## 25.9.11

### Prime number chemistry

It's Forskningsdagene, or Research Days, in Norway. Many big cities have special events to celebrate science research. In Trondheim there are series of shows and lectures and the Research "Torg" (market/square/court?) Every year, the math center participates in the torg, and for the past few years I've been in charge of planning and coordinating the event with the university's math department.

The theme for this year was chemistry, so we decided to 'number chemistry'. I've always thought of the integers like molecules, with prime numbers as the atoms. We set up number molecule decorations, a prime number target game, and computers where visitors could find the prime factorizations of their phone numbers.

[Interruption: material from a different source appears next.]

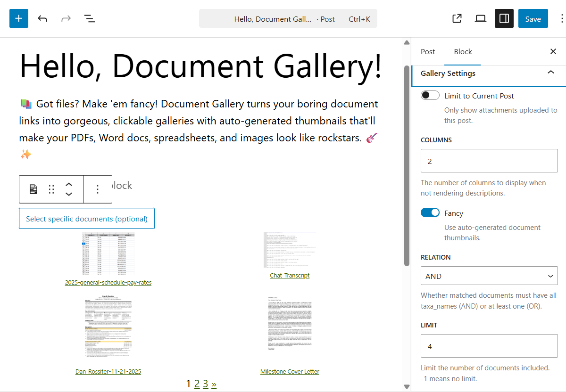
Task: Open the Document Overview list view
Action: coord(89,18)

Students for the math department made the decorations and the ball toss game and did a very nice job. I wrote the program to find the factorizations, and we all made a variety of signs talking about primes, twin primes, the GIMPS project, and some prime number periodic tables that are pretty cool.

The game was a big success. Kids waiting in line were given a card with a number on it, maybe 18 or 54 or 770. The would need to figure out the prime factors by the time they got to the front. They would then throw balls at targets painted with primes, the goal being to knock down primes whose product matched the target number. Winners wrote their names on a sticky note and stuck it on the wall, enough of reward to make players proud without having to hand out candy.

Here's my periodic table of prime numbers, made to match the chemistry theme of the day and drive home the idea of "primes as atoms". Twin primes are colored gray, with symbols added for Mersenne primes, Sophie Germaine primes, Fermat primes, and palindrome primes. I think it came out nice!

I went through many iterations of the table. I harbored an unfounded hope that maybe by organizing the integers in a different form maybe some kind of cool pattern would pop out. Here's the periodic table shape with integers starting at 1 and all of the prime numbers colored blue. It turns out that even in the periodic table format, the primes appear to be patternless. I don't know whether to be happy or sad.